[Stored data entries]
┌──

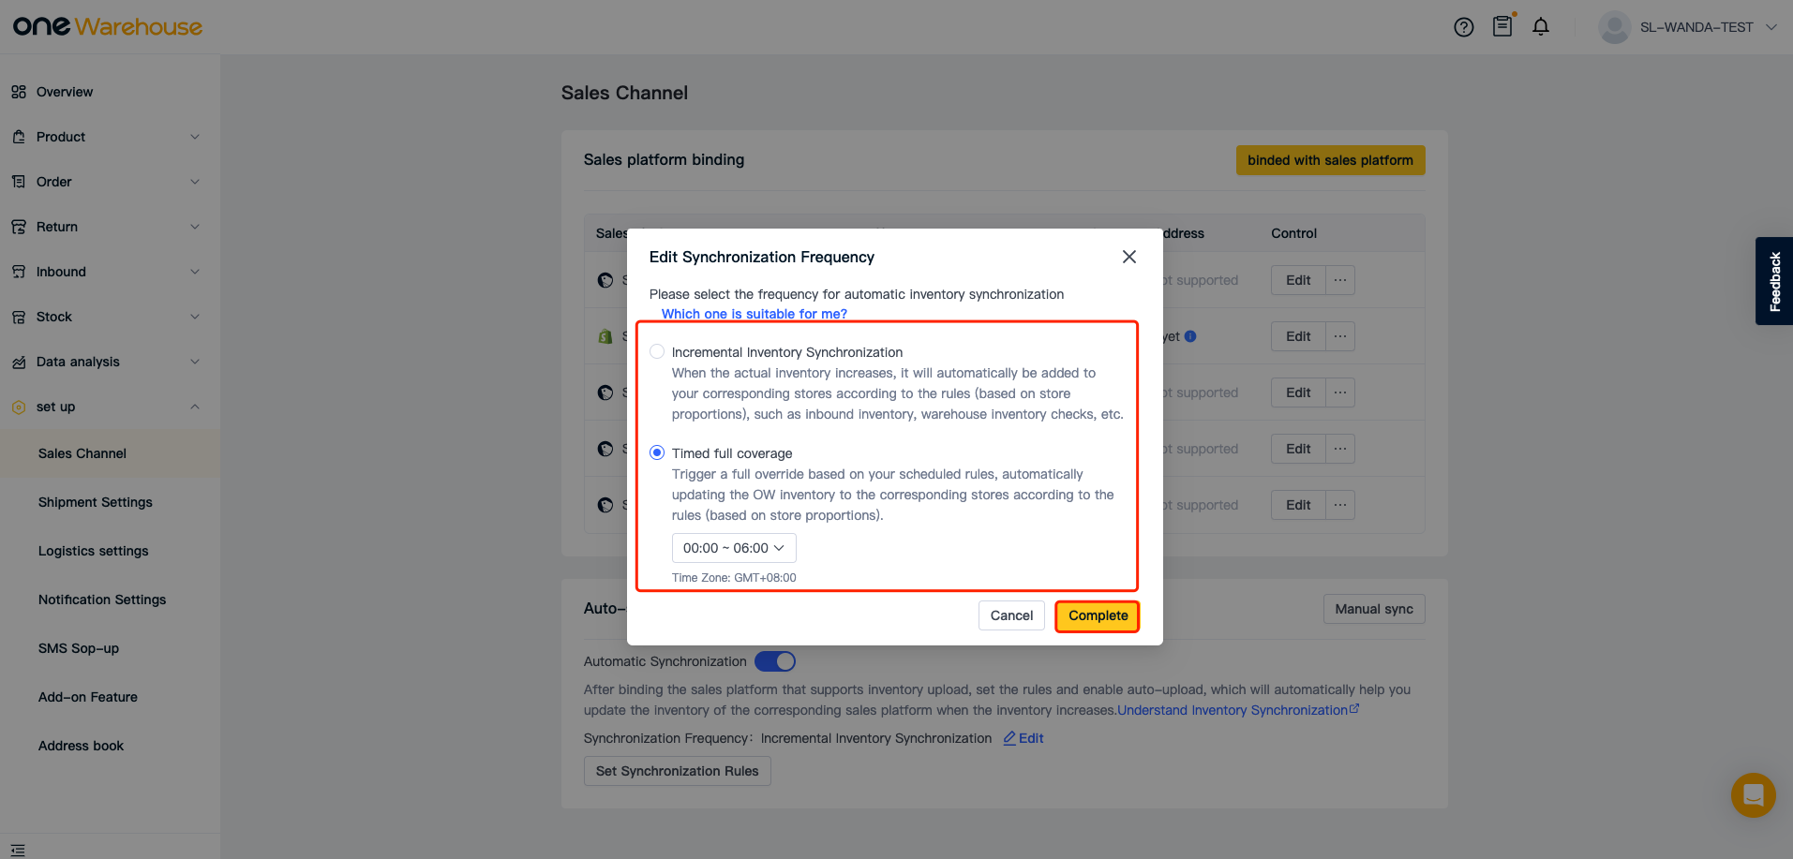Screen dimensions: 1793x859
Task: Open the task list clipboard icon
Action: click(1502, 26)
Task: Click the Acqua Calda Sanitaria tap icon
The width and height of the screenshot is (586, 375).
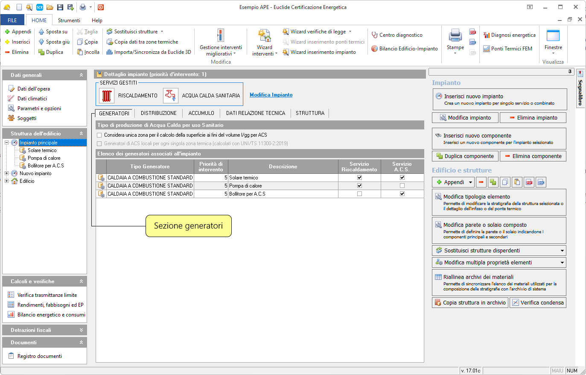Action: tap(170, 96)
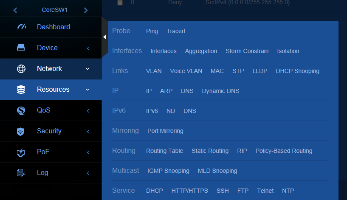Screen dimensions: 347x200
Task: Click the Resources database stack icon
Action: [21, 90]
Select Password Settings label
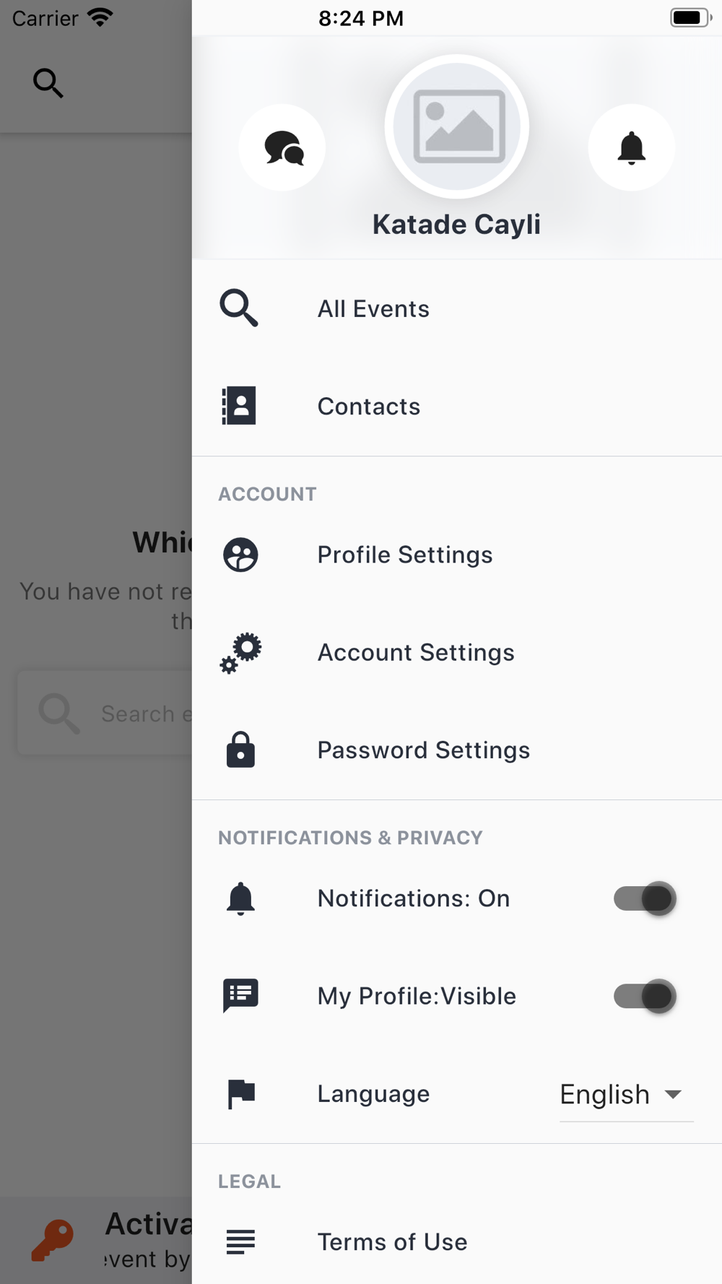 click(x=423, y=750)
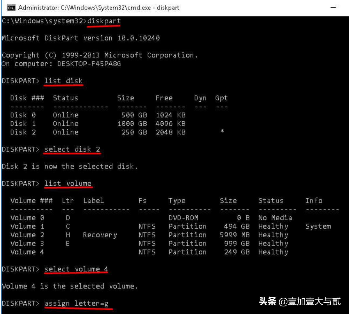Click the Volume 1 row with System info

pyautogui.click(x=28, y=226)
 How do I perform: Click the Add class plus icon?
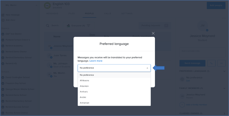pos(3,20)
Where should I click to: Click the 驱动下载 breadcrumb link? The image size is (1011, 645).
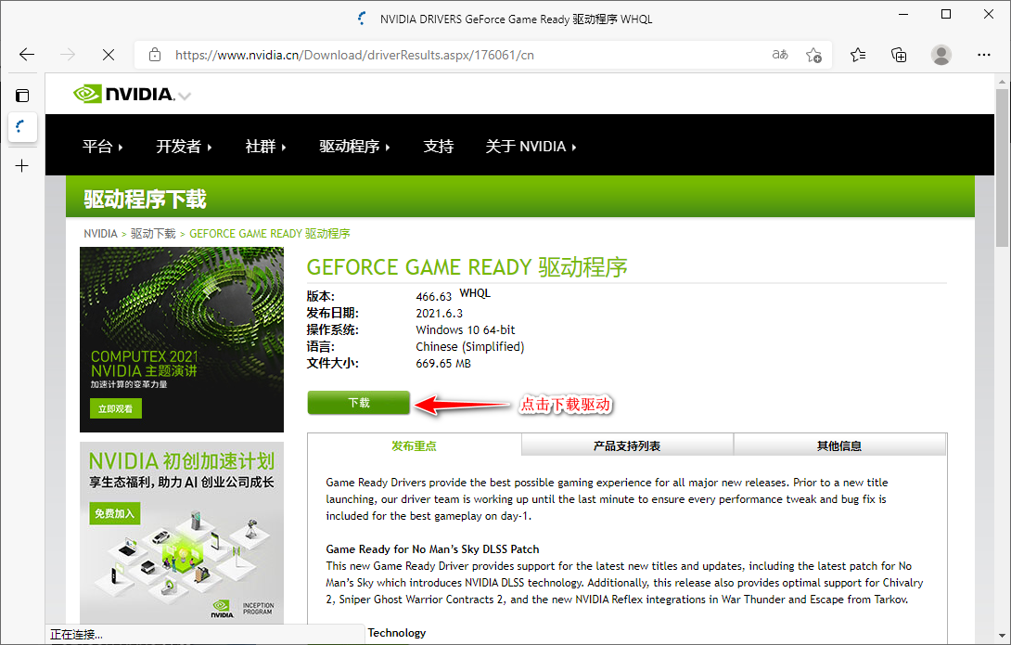pyautogui.click(x=153, y=234)
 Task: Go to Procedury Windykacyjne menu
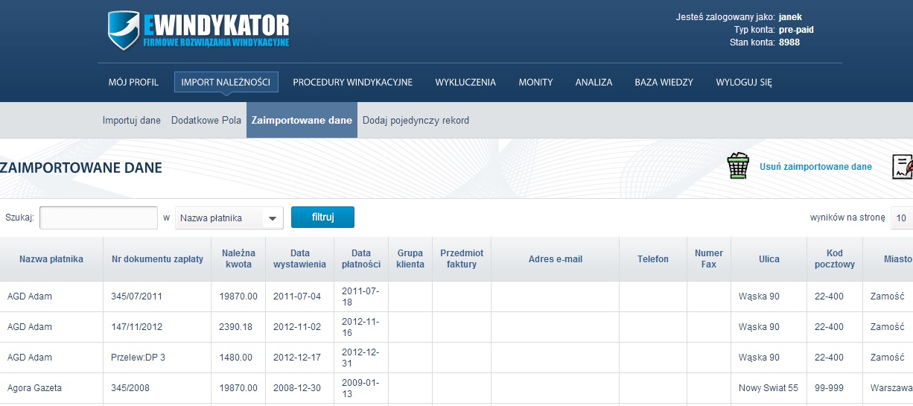(x=352, y=83)
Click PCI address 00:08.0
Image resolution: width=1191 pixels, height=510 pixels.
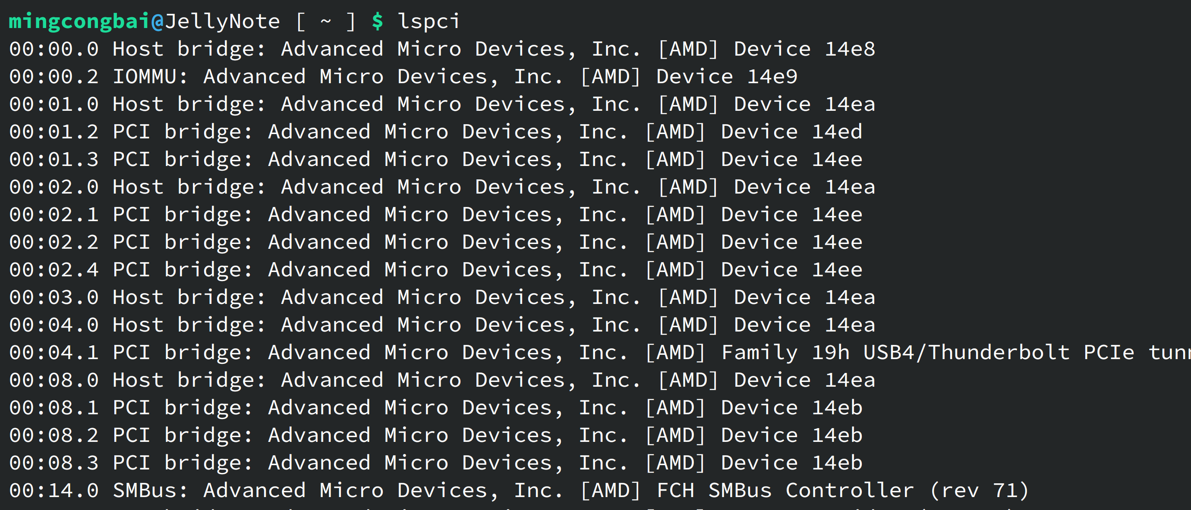click(54, 380)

└──

What to work on: Set down exactly, from the line that contains "The width and" through the last line of the data, each line as it stands, and leave the pictures out.

Solution:
The width and height of the screenshot is (586, 375).
Action: tap(170, 96)
Screen dimensions: 347x200
Task: Click the Resources database stack icon
Action: [21, 90]
Select Password Settings label
 click(x=423, y=750)
Click the Volume 1 row with System info

pyautogui.click(x=28, y=226)
 How do I perform: Click the Add class plus icon?
pos(3,20)
Where should I click to: Click the 驱动下载 breadcrumb link? The image size is (1011, 645).
pyautogui.click(x=153, y=234)
 Task: Go to Procedury Windykacyjne menu
(x=352, y=83)
Click PCI address 00:08.0
Image resolution: width=1191 pixels, height=510 pixels.
click(54, 380)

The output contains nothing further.